Before dying in Fort Worth prison, the woman told her mother, “I can’t do this anymore.”


A 54-year-old woman, awaiting trial, died in a federal prison in Fort Worth after being transferred for medical care.

Sherry Hillman died Monday night at FMC Carswell. The only federal medical facility for confined women in the country.. Hillman had not yet been sentenced to sell methamphetamine and was waiting for a pre-judgment hearing in a Kentucky prison. Hillman was infected with COVID-19 in January at the Laurel County Orthodontic Center, a regional prison in Kentucky. She was hospitalized on January 8 and was placed on a ventilator.

Since then, she has been transferred to various prisons and hospitals, primarily Kentucky, said Hillman’s mother, Jan Addington. After being hospitalized with COVID-19, Hillman’s health did not fully recover.

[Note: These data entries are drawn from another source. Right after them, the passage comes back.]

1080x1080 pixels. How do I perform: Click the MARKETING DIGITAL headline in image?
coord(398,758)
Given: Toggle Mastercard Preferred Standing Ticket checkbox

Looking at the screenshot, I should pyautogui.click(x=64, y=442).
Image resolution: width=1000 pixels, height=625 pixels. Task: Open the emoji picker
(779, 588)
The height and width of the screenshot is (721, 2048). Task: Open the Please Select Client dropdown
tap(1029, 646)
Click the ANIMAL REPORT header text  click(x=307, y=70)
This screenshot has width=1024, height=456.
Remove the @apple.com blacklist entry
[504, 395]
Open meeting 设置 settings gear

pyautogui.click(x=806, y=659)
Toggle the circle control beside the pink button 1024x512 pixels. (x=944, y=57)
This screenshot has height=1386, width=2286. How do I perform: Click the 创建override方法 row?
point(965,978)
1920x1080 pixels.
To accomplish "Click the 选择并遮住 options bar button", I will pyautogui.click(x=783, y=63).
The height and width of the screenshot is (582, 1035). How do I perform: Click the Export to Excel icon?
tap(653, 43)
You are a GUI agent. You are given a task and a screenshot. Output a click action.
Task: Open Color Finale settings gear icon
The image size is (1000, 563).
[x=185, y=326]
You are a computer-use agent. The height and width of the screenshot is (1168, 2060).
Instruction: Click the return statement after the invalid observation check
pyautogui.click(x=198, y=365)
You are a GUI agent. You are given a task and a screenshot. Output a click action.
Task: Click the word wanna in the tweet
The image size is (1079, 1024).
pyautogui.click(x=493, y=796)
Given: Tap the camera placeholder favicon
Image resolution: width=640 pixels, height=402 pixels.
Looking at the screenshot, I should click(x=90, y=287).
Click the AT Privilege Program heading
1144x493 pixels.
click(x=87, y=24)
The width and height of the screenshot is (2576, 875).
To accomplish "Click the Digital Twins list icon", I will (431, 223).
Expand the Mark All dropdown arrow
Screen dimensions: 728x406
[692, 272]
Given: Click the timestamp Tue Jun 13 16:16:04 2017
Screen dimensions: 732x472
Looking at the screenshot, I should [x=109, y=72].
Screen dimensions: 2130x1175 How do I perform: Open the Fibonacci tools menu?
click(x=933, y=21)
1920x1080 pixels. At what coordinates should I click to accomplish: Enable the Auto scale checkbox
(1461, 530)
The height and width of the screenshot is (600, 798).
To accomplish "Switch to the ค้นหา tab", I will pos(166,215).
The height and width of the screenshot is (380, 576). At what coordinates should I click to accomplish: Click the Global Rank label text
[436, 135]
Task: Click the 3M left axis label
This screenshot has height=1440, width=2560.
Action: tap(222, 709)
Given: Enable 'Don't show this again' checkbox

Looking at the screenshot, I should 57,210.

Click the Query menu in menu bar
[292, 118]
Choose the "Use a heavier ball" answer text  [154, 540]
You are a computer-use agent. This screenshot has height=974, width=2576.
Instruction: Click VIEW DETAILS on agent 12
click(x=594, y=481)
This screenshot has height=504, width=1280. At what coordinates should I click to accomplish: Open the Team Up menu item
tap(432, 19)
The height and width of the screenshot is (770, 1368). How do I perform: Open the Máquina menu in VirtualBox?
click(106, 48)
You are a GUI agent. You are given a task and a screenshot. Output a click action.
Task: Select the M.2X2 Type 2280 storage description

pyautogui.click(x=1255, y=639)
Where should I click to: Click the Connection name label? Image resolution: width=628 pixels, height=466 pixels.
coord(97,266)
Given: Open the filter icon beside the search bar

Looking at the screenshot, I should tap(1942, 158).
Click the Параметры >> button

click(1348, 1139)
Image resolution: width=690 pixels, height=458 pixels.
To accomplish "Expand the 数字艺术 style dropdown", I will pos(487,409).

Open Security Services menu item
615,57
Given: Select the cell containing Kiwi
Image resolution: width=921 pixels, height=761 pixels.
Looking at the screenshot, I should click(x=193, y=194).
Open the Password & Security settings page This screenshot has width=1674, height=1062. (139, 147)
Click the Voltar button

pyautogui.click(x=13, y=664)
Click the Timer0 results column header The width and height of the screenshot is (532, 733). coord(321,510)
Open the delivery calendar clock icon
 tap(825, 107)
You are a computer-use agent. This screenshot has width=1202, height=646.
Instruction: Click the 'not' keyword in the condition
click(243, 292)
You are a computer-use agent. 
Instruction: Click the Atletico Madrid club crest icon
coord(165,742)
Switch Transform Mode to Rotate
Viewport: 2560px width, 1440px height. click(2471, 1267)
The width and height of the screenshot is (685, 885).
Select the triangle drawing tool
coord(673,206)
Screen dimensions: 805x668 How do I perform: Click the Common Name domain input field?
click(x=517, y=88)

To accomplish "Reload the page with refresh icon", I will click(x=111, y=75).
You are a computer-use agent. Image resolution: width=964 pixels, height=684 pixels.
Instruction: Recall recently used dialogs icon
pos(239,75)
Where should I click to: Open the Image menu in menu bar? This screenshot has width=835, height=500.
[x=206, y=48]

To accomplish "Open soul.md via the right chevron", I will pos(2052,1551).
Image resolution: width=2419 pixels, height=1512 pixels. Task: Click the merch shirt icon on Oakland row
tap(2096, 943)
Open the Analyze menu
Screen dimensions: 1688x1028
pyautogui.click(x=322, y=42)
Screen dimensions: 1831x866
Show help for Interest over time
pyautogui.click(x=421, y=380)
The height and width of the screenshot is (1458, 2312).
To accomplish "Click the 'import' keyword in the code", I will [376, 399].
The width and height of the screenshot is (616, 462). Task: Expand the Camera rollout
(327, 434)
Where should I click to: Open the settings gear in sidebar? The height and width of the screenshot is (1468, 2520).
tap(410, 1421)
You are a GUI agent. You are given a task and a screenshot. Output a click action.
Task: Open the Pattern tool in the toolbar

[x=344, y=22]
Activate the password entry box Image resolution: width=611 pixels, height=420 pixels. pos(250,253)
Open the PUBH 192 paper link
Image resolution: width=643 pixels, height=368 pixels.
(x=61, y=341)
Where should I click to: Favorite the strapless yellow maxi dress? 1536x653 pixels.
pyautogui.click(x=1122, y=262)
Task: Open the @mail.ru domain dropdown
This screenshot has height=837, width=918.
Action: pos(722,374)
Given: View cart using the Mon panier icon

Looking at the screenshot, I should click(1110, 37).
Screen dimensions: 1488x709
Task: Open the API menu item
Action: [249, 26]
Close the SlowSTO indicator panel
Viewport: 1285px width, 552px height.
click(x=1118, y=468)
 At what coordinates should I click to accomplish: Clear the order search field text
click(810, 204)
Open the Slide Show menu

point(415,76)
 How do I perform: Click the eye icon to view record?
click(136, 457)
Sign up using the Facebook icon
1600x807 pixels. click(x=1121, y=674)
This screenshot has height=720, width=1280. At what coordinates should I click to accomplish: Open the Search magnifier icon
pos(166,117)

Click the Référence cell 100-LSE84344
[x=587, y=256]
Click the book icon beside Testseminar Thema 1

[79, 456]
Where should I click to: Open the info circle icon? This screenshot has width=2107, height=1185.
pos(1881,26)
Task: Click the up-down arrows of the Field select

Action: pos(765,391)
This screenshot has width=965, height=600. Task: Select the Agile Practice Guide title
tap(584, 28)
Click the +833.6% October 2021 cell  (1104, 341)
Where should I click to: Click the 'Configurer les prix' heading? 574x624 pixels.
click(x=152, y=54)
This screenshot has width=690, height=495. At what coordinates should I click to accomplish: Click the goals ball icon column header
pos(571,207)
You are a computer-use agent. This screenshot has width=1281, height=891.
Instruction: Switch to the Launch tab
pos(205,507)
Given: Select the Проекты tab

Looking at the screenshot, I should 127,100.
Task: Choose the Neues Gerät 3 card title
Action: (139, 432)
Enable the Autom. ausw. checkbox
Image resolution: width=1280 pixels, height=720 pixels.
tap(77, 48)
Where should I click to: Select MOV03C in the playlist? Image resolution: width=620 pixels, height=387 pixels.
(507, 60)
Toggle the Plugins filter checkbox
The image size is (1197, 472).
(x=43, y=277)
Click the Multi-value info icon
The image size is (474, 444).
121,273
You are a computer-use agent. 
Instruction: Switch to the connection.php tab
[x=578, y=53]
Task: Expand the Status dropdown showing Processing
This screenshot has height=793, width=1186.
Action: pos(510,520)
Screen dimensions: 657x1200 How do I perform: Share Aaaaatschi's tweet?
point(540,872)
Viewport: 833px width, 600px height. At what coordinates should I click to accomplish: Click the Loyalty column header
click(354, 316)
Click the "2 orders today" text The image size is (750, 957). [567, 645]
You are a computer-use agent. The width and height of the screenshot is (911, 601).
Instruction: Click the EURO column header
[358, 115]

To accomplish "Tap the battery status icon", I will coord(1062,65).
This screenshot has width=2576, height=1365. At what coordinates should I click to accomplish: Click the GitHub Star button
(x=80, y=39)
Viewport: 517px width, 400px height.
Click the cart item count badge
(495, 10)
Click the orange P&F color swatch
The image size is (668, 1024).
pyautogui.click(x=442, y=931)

Hillman was transferred to a hospital in Kentucky on May 18, and had surgery on May 21, said lawyer Barry Glen. Her condition hasn’t improved yet. COVID-19 can cause long-term health problemsAccording to the Centers for Disease Control and Prevention, especially when people are in an existing state. According to court records, Hillman suffered from chronic obstructive pulmonary disease and emphysema. Hillman and her lawyer filed several allegations sealed in April regarding Hillman’s health. Glenn said he couldn’t say exactly what the movement was.

“She was moved to (Carswell) in Fort Worth because most people thought that care would be better than Kentucky,” Glenn said. “It’s a county prison, and they said they no longer have the ability or means to care for her.”

On June 1, the US Marshal moved Hillman to FMC Carswell. She was quarantined when she arrived at Carswell, following the CDC guidelines.

“Someone can help me”

The last call Adington received from her daughter was about a week ago.

“She said to me,’Mom, I’m not going to do that this time. I can’t do it anymore. I can’t,” Adington said. “I think she knew. And she was (in jail) in Texas, so I couldn’t go to her. I haven’t seen my daughter for nearly three years.”

Hillman grew up in Tennessee, near the Virginia border, according to Addington. She was a “growing beautiful young woman” who loved to go dancing. The family spent cooking and family vacation. She got married and later divorced and had three children and two grandchildren.

“It’s always hard to lose a child,” Adington said. “No matter how old they are.”

Addington does not feel that her daughter has taken the necessary care during her detention. Hillman told his mother that she wasn’t treated properly. She couldn’t control food and water, but wasn’t given any nutritional help, Adington said. After staying in the hospital once, Hillman became debilitated and could only walk a few steps.

“I don’t think she was treated correctly because she was telling me,” Adington said.

Two women imprisoned in Carswell said they had heard Hillman screaming for help from a cell on the medical floor for several days. A woman, also on the medical floor, said she heard Hillman screaming.

“Everyone on the floor heard her screaming for help for a few days,” said a woman who didn’t want her name to be used for fear of retaliation. “For days, they said she was forging it, and there was nothing wrong with her, and they ignored her cry for help. She You would say, “Please, someone can help me.” “

On June 14, Hillman became dyspnea and unresponsive, according to a press release from the prison bureau. According to the BOP, staff immediately began life-saving measures and requested emergency services.

According to Glenn, Hillman was ordered to have an autopsy and the death was attributed to nature.